A diploma mill, or degree mill, is a fake company that provides fraudulent college and university certificates and transcripts to people for a fee. Some masquerade as legitimate higher education institutions that award degrees to students, while others merely sell degrees for cash.
The former can be more worrying, as many unsuspecting students may purchase an online degree programme and end up blowing thousands of dollars for an unrecognised degree, or for receiving an inferior qualification than those offered by recognised institutions.
The problem is rampant, with numerous reports showing that many students have fallen prey to these schemes across many countries.
Mayor of City in Florida Drops Ph.D. from Biography after Issuing School Revealed to Be Diploma Mill. For the latest Accreditation in the News https://t.co/iBel7hj4tq#DiplomaMills, #education, #EducationVerification,
#resumefraud #accreditation #HigherEducation pic.twitter.com/oiaYtXDqkw
— CHEAnews (@CHEAnews) November 13, 2018
There are many implications to getting a fake degree, regardless of whether you’re aware or unaware that your qualification is fraudulent. This includes difficulty getting a job, or, if you’re already employed but hold a fake degree, it can negatively impact your career, as well as your personal and professional reputation, and legal action can be taken against you.
While authorities are clamping down on these bogus universities, students need to be vigilant to avoid falling prey to these scams.
Here are some red flags that suggest your institution could be a diploma mill:
Lack of accreditation or accreditation from an unrecognised agency
Accreditation can be a sticky subject – depending on the country of your institution, the accrediting agency will vary. Hence, when it comes to online degrees, you’ll need to do some digging to find out which relevant bodies institutions must refer to.
You should also check the accreditor to be super safe.
For example, if you’re enrolling in an American programme, one of the platforms you can use to check if your institution is accredited is the US Department of Education (USDE) or the Council on Higher Education Accreditation (CHEA).
Meanwhile, if you plan to enrol in a UK programme, you can use gov.uk as a reference.
The promise of a degree within a short period
Degrees typically take three to four years to complete.
However, if an institution is promising you a degree within several months without much academic effort on your part, it’s likely that your institution may be fake.
Typically, you’ll need to complete 120 credit hours for a degree – an impossible feat to achieve within a few months. There are also exams, assignments and assessments to complete, tying many students to their books.

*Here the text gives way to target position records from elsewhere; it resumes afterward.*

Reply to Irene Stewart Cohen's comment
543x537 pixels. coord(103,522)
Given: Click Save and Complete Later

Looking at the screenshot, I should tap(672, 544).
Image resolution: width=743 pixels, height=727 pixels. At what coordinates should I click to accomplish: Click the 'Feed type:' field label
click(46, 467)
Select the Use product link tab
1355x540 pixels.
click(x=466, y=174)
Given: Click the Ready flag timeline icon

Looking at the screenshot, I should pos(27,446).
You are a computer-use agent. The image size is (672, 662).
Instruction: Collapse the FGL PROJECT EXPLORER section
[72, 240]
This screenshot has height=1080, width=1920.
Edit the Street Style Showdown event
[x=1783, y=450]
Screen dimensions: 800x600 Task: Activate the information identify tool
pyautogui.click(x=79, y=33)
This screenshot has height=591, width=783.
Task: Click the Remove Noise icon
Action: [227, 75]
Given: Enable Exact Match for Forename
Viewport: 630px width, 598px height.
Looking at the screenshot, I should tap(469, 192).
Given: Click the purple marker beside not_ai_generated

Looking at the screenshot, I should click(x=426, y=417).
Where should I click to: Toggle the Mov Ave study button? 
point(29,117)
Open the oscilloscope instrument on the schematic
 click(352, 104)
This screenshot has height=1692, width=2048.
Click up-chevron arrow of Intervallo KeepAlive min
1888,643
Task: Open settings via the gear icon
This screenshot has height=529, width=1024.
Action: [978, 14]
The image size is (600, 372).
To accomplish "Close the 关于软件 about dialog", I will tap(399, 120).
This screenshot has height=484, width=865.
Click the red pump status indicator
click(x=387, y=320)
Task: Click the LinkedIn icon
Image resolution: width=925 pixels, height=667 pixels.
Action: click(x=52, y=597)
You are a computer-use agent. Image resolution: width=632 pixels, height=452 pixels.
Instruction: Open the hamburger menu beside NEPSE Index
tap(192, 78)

Remember that if something feels too good to be true, it probably is.
Requires a lump sum payment for your degree upfront
Traditionally, institutions don’t require full, upfront payment for their programmes.
Instead, students are charged per credit hour, by class or semester. If you are required to make a full payment before starting your degree, heed with caution.
Insufficient contact details
A lack of basic contact information on an institution’s website, such as a phone number or legitimate address, is undoubtedly a warning sign of a diploma mill.
School’s typically make such information readily available for prospective students to enable them to contact the school for enquiries.
Dodgy admissions criteria
If an institution claims that anyone, regardless of their educational background, can obtain a degree, be careful.
While there are institutions that allow working individuals to use their work experience as credit for their degrees, enabling them to graduate faster and at a cheaper price, an overemphasis on real-life experiences without having to prove your mastery in these areas for your degree, such as via assessments, is a cause for concern.